Finnfjord mostly sells to customers in continental Europe and the United Kingdom and the company said no customer contracts will be affected by the stoppage.

Trade sources also reported that Norway-based ferro-silicon producer Elkem will temporary cut production at its European operations this month due to planned maintenance, although officials at the company could not be reached for comment.

Tighter supplies and availability, as well as a pick-up in consumer demand in the stainless steel sector, have led to an increase in standard grade ferro-silicon prices in Europe in recent weeks. And spot prices look set to increase further in the near term after producers this week reported done deals for delivery settlements through the fourth quarter at €950-1,000 per tonne.

One producer reported doing deals for around two-thirds of its planned output up to the start of January, with most of its contracts settled at €965-970 per tonne delivered.

Fastmarkets' price assessment for ferro-silicon to major European destinations was €900-950 ($1,067-1,127) per tonne as of Friday September 11.

This is down from the record high of €1,200-1,275 per tonne achieved in January 20202, after prices had steadily recovered in the last few months of 2019 after slumping in the year until then.

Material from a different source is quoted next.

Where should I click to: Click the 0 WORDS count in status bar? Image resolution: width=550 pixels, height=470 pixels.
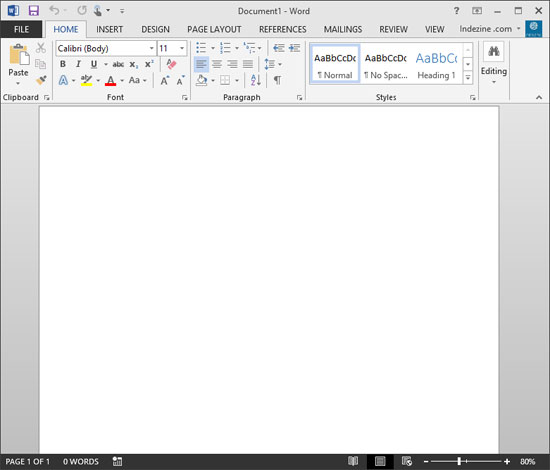[81, 462]
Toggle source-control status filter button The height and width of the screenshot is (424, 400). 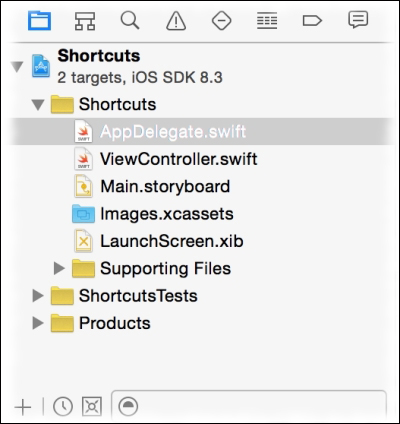(92, 406)
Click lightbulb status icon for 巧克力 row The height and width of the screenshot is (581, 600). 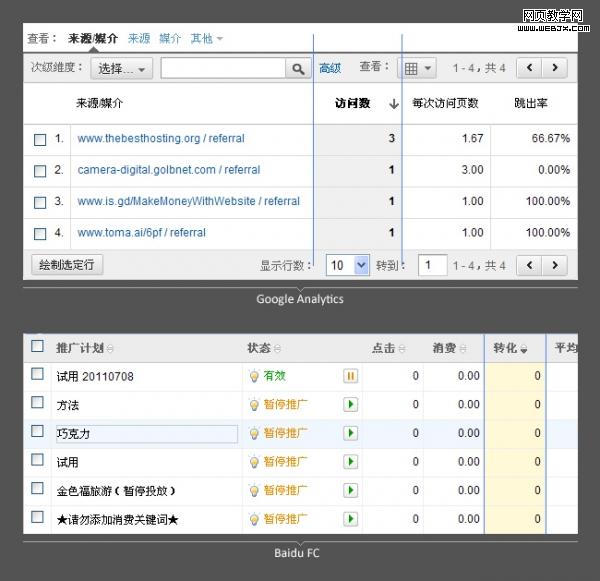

The market ended 2019 at around €1,050-1,100 per tonne from an annual low of €900-920 per tonne in September after starting the year at €1,700-1,760 per tonne.

This year there have been production cuts in Europe at major producers such as Ferroglobe. 

In 2019, Ferroglobe announced production cuts in France, with two furnaces producing ferro-silicon at Chateau-Feuillet idled on September 30 and a third in Laudun idled on November 15 - moves that were due to last for four to six months, with Ferroglobe monitoring market conditions to decide when furnaces should restart, it said at the time. The furnaces remain idles and at the time of publication there had been no official update on the situation. 

Europe typically consumes around 600,000 tpy of ferro-silicon, relying on 400,000 tonnes of domestic production and 200,000 tonnes of imports. But that ratio has changed in the past few years because European steelmakers have operated at reduced output because of lower finished steel prices and due to large volumes of imports, particularly from China.

Ferro-silicon is used to remove oxygen from steel and as an alloying element to improve the final quality of the steel. Specialty ferro-silicon, such as high-purity and low-carbon ferro-silicon, is used in the production of special steel for transformers and motors, ball bearings and shock absorbers, as well as for tire cord steel and in the production of stainless steel.